▸ **EXERCISE DETAILS**
The reply should return the data in full, exactly as written.

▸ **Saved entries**
--- --- ---
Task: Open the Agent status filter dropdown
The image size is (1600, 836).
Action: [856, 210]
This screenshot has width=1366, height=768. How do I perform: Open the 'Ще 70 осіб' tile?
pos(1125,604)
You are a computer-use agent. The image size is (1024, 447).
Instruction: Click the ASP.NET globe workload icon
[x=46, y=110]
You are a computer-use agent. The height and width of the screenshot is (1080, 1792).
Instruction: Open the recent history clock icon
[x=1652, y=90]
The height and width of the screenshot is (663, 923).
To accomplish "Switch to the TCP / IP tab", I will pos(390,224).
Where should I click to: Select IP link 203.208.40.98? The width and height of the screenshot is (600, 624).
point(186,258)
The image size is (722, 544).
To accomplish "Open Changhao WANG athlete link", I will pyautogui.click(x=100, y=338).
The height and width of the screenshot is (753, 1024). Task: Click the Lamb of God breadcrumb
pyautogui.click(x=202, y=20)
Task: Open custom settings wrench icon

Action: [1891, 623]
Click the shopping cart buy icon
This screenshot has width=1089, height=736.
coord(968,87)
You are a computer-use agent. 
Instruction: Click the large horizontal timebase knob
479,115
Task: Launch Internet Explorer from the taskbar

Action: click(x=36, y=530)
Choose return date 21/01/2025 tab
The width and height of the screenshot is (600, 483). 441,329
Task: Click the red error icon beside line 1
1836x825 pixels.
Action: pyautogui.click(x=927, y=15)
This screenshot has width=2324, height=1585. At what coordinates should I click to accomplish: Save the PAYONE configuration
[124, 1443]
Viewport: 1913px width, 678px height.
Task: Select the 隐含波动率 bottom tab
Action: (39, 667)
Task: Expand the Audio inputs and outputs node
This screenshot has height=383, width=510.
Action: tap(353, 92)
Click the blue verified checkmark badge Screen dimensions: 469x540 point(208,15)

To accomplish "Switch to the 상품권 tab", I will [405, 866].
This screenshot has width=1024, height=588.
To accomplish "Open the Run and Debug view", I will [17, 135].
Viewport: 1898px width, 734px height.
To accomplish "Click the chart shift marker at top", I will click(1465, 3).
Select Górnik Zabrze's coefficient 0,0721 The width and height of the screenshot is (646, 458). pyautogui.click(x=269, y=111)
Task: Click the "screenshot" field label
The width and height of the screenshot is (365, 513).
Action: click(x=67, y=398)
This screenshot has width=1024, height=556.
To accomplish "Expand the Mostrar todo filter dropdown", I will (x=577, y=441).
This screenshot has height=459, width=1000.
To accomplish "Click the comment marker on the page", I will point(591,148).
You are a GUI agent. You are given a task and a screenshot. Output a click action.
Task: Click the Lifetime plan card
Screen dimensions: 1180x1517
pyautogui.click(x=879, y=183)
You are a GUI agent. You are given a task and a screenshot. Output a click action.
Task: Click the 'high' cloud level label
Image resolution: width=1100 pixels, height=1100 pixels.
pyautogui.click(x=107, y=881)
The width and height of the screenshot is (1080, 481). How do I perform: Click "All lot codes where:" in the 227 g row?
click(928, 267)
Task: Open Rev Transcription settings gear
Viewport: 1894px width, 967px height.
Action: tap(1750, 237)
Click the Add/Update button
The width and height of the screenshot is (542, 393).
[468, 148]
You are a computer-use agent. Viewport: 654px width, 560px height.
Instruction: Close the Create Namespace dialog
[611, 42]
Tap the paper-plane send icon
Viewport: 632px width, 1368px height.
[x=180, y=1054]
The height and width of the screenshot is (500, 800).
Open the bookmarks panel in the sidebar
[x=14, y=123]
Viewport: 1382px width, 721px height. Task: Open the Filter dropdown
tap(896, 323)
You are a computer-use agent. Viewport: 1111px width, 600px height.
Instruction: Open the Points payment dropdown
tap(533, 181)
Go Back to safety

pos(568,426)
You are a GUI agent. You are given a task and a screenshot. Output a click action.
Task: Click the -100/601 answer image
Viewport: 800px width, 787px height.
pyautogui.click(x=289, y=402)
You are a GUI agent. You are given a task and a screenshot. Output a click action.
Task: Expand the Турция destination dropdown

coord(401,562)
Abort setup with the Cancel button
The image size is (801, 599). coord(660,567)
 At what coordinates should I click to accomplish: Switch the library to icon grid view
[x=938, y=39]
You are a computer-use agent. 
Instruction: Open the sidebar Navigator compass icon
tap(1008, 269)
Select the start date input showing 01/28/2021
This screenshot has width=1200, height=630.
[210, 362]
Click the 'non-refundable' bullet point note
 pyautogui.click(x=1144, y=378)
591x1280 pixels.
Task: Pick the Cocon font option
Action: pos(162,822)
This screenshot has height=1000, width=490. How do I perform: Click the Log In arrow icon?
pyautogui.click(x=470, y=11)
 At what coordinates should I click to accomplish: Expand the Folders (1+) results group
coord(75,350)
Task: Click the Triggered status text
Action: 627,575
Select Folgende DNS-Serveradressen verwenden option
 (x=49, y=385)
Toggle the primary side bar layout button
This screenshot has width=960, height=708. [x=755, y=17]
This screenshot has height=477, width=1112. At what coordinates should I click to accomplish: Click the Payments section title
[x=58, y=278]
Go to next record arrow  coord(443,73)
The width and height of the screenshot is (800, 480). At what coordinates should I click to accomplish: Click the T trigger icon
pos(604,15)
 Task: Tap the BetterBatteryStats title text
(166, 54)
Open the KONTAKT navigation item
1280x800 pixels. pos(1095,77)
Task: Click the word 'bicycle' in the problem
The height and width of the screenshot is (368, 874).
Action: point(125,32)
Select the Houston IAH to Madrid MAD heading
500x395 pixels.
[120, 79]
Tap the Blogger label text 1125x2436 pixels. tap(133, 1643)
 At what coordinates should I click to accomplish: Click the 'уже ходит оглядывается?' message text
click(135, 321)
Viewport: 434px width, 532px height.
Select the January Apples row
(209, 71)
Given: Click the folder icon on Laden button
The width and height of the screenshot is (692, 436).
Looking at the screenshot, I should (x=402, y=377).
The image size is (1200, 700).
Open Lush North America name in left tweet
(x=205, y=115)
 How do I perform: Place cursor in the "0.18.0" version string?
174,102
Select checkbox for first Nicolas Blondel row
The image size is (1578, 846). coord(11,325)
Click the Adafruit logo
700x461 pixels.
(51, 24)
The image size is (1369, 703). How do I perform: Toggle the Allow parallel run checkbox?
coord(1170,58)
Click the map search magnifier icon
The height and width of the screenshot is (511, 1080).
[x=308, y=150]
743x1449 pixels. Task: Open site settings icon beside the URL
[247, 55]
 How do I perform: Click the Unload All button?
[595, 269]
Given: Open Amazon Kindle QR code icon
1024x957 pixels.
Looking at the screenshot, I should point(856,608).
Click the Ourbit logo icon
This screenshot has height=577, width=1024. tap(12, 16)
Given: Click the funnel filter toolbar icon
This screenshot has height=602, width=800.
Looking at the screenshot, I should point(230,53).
--- --- ---
▸ **PROBLEM SOLUTION**
Task: Open the Agent status filter dropdown
The image size is (1600, 836).
Action: [856, 210]
This screenshot has width=1366, height=768. How do I perform: Open the 'Ще 70 осіб' tile?
pos(1125,604)
You are a computer-use agent. The image size is (1024, 447).
Instruction: Click the ASP.NET globe workload icon
[x=46, y=110]
You are a computer-use agent. The height and width of the screenshot is (1080, 1792).
Instruction: Open the recent history clock icon
[x=1652, y=90]
The height and width of the screenshot is (663, 923).
To accomplish "Switch to the TCP / IP tab", I will pos(390,224).
Where should I click to: Select IP link 203.208.40.98? The width and height of the screenshot is (600, 624).
point(186,258)
The image size is (722, 544).
To accomplish "Open Changhao WANG athlete link", I will pyautogui.click(x=100, y=338).
The height and width of the screenshot is (753, 1024). Task: Click the Lamb of God breadcrumb
pyautogui.click(x=202, y=20)
Task: Open custom settings wrench icon

Action: [1891, 623]
Click the shopping cart buy icon
This screenshot has width=1089, height=736.
coord(968,87)
You are a computer-use agent. 
Instruction: Click the large horizontal timebase knob
479,115
Task: Launch Internet Explorer from the taskbar

Action: click(x=36, y=530)
Choose return date 21/01/2025 tab
The width and height of the screenshot is (600, 483). 441,329
Task: Click the red error icon beside line 1
1836x825 pixels.
Action: pyautogui.click(x=927, y=15)
This screenshot has width=2324, height=1585. At what coordinates should I click to accomplish: Save the PAYONE configuration
[124, 1443]
Viewport: 1913px width, 678px height.
Task: Select the 隐含波动率 bottom tab
Action: (39, 667)
Task: Expand the Audio inputs and outputs node
This screenshot has height=383, width=510.
Action: tap(353, 92)
Click the blue verified checkmark badge Screen dimensions: 469x540 point(208,15)

To accomplish "Switch to the 상품권 tab", I will [405, 866].
This screenshot has width=1024, height=588.
To accomplish "Open the Run and Debug view", I will [17, 135].
Viewport: 1898px width, 734px height.
To accomplish "Click the chart shift marker at top", I will click(1465, 3).
Select Górnik Zabrze's coefficient 0,0721 The width and height of the screenshot is (646, 458). pyautogui.click(x=269, y=111)
Task: Click the "screenshot" field label
The width and height of the screenshot is (365, 513).
Action: click(x=67, y=398)
This screenshot has width=1024, height=556.
To accomplish "Expand the Mostrar todo filter dropdown", I will (x=577, y=441).
This screenshot has height=459, width=1000.
To accomplish "Click the comment marker on the page", I will point(591,148).
You are a GUI agent. You are given a task and a screenshot. Output a click action.
Task: Click the Lifetime plan card
Screen dimensions: 1180x1517
pyautogui.click(x=879, y=183)
You are a GUI agent. You are given a task and a screenshot. Output a click action.
Task: Click the 'high' cloud level label
Image resolution: width=1100 pixels, height=1100 pixels.
pyautogui.click(x=107, y=881)
The width and height of the screenshot is (1080, 481). How do I perform: Click "All lot codes where:" in the 227 g row?
click(928, 267)
Task: Open Rev Transcription settings gear
Viewport: 1894px width, 967px height.
Action: tap(1750, 237)
Click the Add/Update button
The width and height of the screenshot is (542, 393).
[468, 148]
You are a computer-use agent. Viewport: 654px width, 560px height.
Instruction: Close the Create Namespace dialog
[611, 42]
Tap the paper-plane send icon
Viewport: 632px width, 1368px height.
[x=180, y=1054]
The height and width of the screenshot is (500, 800).
Open the bookmarks panel in the sidebar
[x=14, y=123]
Viewport: 1382px width, 721px height. Task: Open the Filter dropdown
tap(896, 323)
You are a computer-use agent. Viewport: 1111px width, 600px height.
Instruction: Open the Points payment dropdown
tap(533, 181)
Go Back to safety

pos(568,426)
You are a GUI agent. You are given a task and a screenshot. Output a click action.
Task: Click the -100/601 answer image
Viewport: 800px width, 787px height.
pyautogui.click(x=289, y=402)
You are a GUI agent. You are given a task and a screenshot. Output a click action.
Task: Expand the Турция destination dropdown

coord(401,562)
Abort setup with the Cancel button
The image size is (801, 599). coord(660,567)
 At what coordinates should I click to accomplish: Switch the library to icon grid view
[x=938, y=39]
You are a computer-use agent. 
Instruction: Open the sidebar Navigator compass icon
tap(1008, 269)
Select the start date input showing 01/28/2021
This screenshot has width=1200, height=630.
[210, 362]
Click the 'non-refundable' bullet point note
 pyautogui.click(x=1144, y=378)
591x1280 pixels.
Task: Pick the Cocon font option
Action: pos(162,822)
This screenshot has height=1000, width=490. How do I perform: Click the Log In arrow icon?
pyautogui.click(x=470, y=11)
 At what coordinates should I click to accomplish: Expand the Folders (1+) results group
coord(75,350)
Task: Click the Triggered status text
Action: 627,575
Select Folgende DNS-Serveradressen verwenden option
 (x=49, y=385)
Toggle the primary side bar layout button
This screenshot has width=960, height=708. [x=755, y=17]
This screenshot has height=477, width=1112. At what coordinates should I click to accomplish: Click the Payments section title
[x=58, y=278]
Go to next record arrow  coord(443,73)
The width and height of the screenshot is (800, 480). At what coordinates should I click to accomplish: Click the T trigger icon
pos(604,15)
 Task: Tap the BetterBatteryStats title text
(166, 54)
Open the KONTAKT navigation item
1280x800 pixels. pos(1095,77)
Task: Click the word 'bicycle' in the problem
The height and width of the screenshot is (368, 874).
Action: point(125,32)
Select the Houston IAH to Madrid MAD heading
500x395 pixels.
[120, 79]
Tap the Blogger label text 1125x2436 pixels. tap(133, 1643)
 At what coordinates should I click to accomplish: Click the 'уже ходит оглядывается?' message text
click(135, 321)
Viewport: 434px width, 532px height.
Select the January Apples row
(209, 71)
Given: Click the folder icon on Laden button
The width and height of the screenshot is (692, 436).
Looking at the screenshot, I should (x=402, y=377).
The image size is (1200, 700).
Open Lush North America name in left tweet
(x=205, y=115)
 How do I perform: Place cursor in the "0.18.0" version string?
174,102
Select checkbox for first Nicolas Blondel row
The image size is (1578, 846). coord(11,325)
Click the Adafruit logo
700x461 pixels.
(51, 24)
The image size is (1369, 703). How do I perform: Toggle the Allow parallel run checkbox?
coord(1170,58)
Click the map search magnifier icon
The height and width of the screenshot is (511, 1080).
[x=308, y=150]
743x1449 pixels. Task: Open site settings icon beside the URL
[247, 55]
 How do I perform: Click the Unload All button?
[595, 269]
Given: Open Amazon Kindle QR code icon
1024x957 pixels.
Looking at the screenshot, I should point(856,608).
Click the Ourbit logo icon
This screenshot has height=577, width=1024. tap(12, 16)
Given: Click the funnel filter toolbar icon
This screenshot has height=602, width=800.
Looking at the screenshot, I should point(230,53).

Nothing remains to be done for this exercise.